Problem details: Report the lines of the material that carry the string "target".

Excerpted records:
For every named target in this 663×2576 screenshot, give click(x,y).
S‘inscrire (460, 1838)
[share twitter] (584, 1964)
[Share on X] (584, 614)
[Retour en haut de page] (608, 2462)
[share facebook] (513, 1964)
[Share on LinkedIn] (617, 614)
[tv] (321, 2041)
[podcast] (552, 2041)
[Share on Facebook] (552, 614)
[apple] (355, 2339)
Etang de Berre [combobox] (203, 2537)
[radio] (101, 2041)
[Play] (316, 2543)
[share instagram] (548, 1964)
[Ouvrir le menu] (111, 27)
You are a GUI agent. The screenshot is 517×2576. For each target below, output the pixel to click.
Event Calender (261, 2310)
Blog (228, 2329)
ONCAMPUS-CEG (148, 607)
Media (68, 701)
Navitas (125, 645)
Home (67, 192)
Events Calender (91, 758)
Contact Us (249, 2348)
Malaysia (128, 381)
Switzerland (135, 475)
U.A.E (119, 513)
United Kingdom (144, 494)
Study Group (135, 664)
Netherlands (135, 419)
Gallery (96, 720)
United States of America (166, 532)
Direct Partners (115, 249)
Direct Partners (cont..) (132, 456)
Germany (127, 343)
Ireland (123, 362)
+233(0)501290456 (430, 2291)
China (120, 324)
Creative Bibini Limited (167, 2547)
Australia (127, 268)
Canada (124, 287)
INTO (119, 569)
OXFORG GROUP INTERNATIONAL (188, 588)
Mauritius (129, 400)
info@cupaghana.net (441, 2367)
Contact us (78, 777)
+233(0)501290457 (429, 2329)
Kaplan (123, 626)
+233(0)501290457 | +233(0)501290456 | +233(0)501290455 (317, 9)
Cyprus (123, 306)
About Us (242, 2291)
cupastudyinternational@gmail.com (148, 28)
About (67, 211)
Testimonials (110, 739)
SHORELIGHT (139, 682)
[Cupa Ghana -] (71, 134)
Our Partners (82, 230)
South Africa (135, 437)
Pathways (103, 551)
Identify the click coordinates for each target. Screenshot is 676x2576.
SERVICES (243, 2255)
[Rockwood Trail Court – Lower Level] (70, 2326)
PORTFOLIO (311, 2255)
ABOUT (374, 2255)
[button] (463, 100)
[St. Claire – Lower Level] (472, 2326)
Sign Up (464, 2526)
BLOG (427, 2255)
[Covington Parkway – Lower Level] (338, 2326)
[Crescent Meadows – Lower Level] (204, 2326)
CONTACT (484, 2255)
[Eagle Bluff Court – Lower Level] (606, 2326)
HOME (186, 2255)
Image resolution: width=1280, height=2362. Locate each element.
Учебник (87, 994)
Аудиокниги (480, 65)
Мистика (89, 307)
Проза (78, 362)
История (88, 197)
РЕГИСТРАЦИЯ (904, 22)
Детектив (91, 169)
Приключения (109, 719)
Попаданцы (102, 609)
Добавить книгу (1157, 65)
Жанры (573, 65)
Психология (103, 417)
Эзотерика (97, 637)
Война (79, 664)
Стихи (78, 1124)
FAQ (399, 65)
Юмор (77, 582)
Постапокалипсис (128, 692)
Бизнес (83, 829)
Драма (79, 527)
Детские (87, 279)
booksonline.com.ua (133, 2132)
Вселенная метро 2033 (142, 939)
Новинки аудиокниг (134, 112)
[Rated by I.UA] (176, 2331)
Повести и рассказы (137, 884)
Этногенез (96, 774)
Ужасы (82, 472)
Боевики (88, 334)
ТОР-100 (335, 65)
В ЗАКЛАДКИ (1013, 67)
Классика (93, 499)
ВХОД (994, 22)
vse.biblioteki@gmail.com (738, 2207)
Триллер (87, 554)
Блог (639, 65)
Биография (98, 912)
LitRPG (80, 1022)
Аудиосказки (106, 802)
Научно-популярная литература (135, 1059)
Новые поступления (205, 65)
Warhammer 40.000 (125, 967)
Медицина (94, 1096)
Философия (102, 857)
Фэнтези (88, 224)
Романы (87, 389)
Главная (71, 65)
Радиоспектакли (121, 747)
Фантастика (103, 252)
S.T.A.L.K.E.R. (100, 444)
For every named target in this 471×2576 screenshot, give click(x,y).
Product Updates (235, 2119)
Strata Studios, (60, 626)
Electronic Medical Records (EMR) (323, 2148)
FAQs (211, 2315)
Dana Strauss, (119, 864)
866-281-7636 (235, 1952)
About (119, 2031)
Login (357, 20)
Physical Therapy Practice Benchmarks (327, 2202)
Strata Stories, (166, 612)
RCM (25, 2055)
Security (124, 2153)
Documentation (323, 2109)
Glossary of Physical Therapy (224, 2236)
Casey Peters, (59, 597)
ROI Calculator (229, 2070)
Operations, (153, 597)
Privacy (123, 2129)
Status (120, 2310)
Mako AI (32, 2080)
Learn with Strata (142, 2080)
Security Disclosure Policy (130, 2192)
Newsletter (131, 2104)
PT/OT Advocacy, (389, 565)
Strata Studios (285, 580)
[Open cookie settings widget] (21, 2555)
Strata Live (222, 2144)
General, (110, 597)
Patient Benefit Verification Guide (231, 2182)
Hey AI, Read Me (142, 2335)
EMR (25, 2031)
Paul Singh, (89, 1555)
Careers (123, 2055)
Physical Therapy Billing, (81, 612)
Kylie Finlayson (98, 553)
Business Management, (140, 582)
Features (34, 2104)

Result of the exercise:
For every named target in this 663×2576 screenshot, give click(x,y).
You are a GUI agent. The screenshot is 517×2576. For each target below, output the pixel to click.
Identify the click coordinates for each target. Screenshot is 676x2576.
For every named target in this 471×2576 screenshot, give click(x,y).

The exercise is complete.